Ecocardiograma: El ecocardiograma es de alta sensibilidad y especificidad para el diagnóstico de coartación de aorta. El flujo aórtico a nivel abdominal registrado por Doppler continuo o pulsado muestra un flujo continuo o sistólico con componente diastólico. En el corte subcostal se puede determinar la presencia de comunicación interventricular o estenosis aórtica o la existencia de un conducto arterioso permeable.

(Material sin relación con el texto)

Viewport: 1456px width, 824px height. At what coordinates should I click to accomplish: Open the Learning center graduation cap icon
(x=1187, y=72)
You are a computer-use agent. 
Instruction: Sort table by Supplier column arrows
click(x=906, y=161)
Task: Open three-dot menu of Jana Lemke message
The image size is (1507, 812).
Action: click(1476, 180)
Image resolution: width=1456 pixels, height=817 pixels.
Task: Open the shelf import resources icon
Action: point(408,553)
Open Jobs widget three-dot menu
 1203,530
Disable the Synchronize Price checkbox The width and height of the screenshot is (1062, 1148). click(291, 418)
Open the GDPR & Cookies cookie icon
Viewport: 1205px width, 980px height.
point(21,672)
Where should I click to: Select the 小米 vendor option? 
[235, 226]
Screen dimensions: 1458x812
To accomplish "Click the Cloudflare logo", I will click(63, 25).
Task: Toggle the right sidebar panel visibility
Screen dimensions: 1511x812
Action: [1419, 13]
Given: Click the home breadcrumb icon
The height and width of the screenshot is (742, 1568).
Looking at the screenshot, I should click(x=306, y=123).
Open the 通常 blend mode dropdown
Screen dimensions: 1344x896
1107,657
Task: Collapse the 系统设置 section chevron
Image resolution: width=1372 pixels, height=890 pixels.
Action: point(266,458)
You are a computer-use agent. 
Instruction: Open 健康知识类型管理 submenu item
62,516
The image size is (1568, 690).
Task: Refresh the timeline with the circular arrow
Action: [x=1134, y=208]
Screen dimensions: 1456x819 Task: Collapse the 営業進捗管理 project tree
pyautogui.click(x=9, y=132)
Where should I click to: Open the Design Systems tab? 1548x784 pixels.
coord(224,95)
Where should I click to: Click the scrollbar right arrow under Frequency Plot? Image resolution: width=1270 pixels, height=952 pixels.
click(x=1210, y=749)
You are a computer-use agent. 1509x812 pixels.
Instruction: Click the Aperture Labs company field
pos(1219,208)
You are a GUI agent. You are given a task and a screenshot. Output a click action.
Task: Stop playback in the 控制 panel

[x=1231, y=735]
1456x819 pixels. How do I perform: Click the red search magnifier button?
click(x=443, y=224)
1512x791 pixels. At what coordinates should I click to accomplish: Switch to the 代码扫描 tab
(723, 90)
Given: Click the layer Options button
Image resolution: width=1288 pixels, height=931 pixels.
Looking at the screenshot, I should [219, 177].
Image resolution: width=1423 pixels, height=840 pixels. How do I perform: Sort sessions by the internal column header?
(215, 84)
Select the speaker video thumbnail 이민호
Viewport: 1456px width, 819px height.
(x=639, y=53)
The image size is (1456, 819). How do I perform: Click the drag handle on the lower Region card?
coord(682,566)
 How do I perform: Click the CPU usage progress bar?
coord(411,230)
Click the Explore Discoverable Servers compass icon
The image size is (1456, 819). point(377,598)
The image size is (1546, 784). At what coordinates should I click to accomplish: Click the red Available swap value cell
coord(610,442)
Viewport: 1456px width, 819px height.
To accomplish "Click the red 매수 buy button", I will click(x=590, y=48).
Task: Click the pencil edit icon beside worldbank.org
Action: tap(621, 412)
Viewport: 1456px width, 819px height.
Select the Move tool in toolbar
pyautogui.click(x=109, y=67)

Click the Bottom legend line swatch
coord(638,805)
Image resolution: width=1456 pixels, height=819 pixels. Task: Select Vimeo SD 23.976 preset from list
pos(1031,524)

Resonancia magnética: En algunos pacientes el ecocardiograma puede no permitir una buena visualización de la coartación aórtica y en ellos la resonancia magnética ha mostrado ser un estudio muy útil para la precisión anatómica de la coartación aórtica y la presencia de ramas colaterales aorto pulmonares.

Cateterismo cardiaco.

Radiografía de tórax: Pueden identificarse muescas costales inferiores debido a una hipertrofia y tortuosidad de las arterias intercostales por un aumento de la presión vascular que favorece el desarrollo de las arterias colaterales secundarias a la coartación aórtica. Estas muescas se conocen como signo de Roesler, que no es específico de esta patología.[6]

Tratamiento

El tratamiento puede ser conservador si es que el paciente es asintomático, sin embargo el uso de la cirugía se recomienda cuando el estrechamiento aórtico llega a producir hipertensión. La primera operación fue realizada por Clarence Crafoord en Suecia en 1944. En algunos casos se puede realizar una angioplastia para dilatar la arteria. La reconstrucción quirúrgica o el reemplazo de la zona constreñida es más efectiva en personas jóvenes que en pacientes de mayor edad.

Referencias

  1. Coartación de aorta e interrupción del arco aórtico. Protocolos diagnósticos y terapéuticos en cardiología pediátrica. Capítulo X. Consultado el 3 de diciembre de 2016.
  2. Valdes-Cruz LM, Cayre RO: Echocardiographic diagnosis of congenital heart disease. Philadelphia, 1998.
  3. Cotran, R., V. Kumar, and N. Fausto (2005). Robbins Pathologic Basis of Disease, 7th Ed. W.B. Saunders. ISBN 0-8089-2302-1.
  4. Volkl TM, Degenhardt K, Koch A, Simm D, Dorr HG, Singer H (2005). «Cardiovascular anomalies in children and young adults with Ullrich-Turner syndrome the Erlangen experience». Clin Cardiol 28 (2): 88-92. PMID 15757080.
  5. Surgical Approach to Coarctation of the Aorta and Interrupted Aortic Arch: Background, History of the Procedure, Problem. 3 de agosto de 2021. Consultado el 12 de marzo de 2022.
  6. Hennings-Hinojosa, Erika; Criales-Cortés, José Luis (2002). «Una causa de escotadura costal (Signo de Roesler)». Gaceta Médica de México. Consultado el 13 de abril de 2023.